Goldwater Institute: Expiration Date

Is there a statute of limitations on vindicating constitutional rights?

By Clint Bolick

Constitutional rights are eternal. But the City of Mesa believes that if you don't enforce them promptly, your right to do so expires. That would have been bad news for Oliver Brown, given that the Topeka, Kansas separate-but-equal laws had been on the books for decades before he challenged them.

Mesa's argument takes place in the context of the Goldwater Institute's legal challenge, on behalf of the Home Builders Association of Central Arizona, to a development impact fee for cultural facilities. Mesa retained the fee when it increased its impact fees by about 60 percent earlier this year.

We argue that the cultural facilities fee violates federal and state constitutional rules and a state statute that limits impact fees to necessary infrastructure costs that are caused by new development.
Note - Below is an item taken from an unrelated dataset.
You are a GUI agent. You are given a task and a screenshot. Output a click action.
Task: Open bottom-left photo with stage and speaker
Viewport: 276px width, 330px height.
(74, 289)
Cities like Mesa have dramatically increased impact fees in recent years far beyond their legal limits.

Mesa, through the private-firm lawyers it hired to defend the fee, says a one-year statute of limitations applies, and that because the impact fees initially were passed several years ago, they now are immune to legal challenge.

That is a frightening thought: once the statute of limitations expires, goes the city's logic, it can amend a law to make it unconstitutional, and the entire scheme is beyond challenge. That would be a pretty nifty rule for practitioners of grassroots tyranny.

Fortunately, jurisprudence recognizes several exceptions to the statute of limitations. If an old law affects newcomers-like the impact fee does-they can challenge it. And if a law is changed-as the fee here was, backed ostensibly by new facts and figures--the amended law is subject to challenge.

Usually in lawsuits, procedural issues take a back seat to the main show. But here, Mesa's effort to dismiss the lawsuit on statute of limitations grounds has serious implications for freedom and the rule of law. Stay tuned as the parties do battle on the issue this Friday in Maricopa County Superior Court.


*Oral arguments in Home Builders v. Mesa are open to the public. The hearing begins at 1:30 p.m. on Friday, November 9, 2007 in the East Court Building in courtroom 411 of the Maricopa County Superior Court at 101 W. Jefferson in downtown Phoenix.

Clint Bolick is the director of the Goldwater Institute's Scharf-Norton Center for Constitutional Litigation.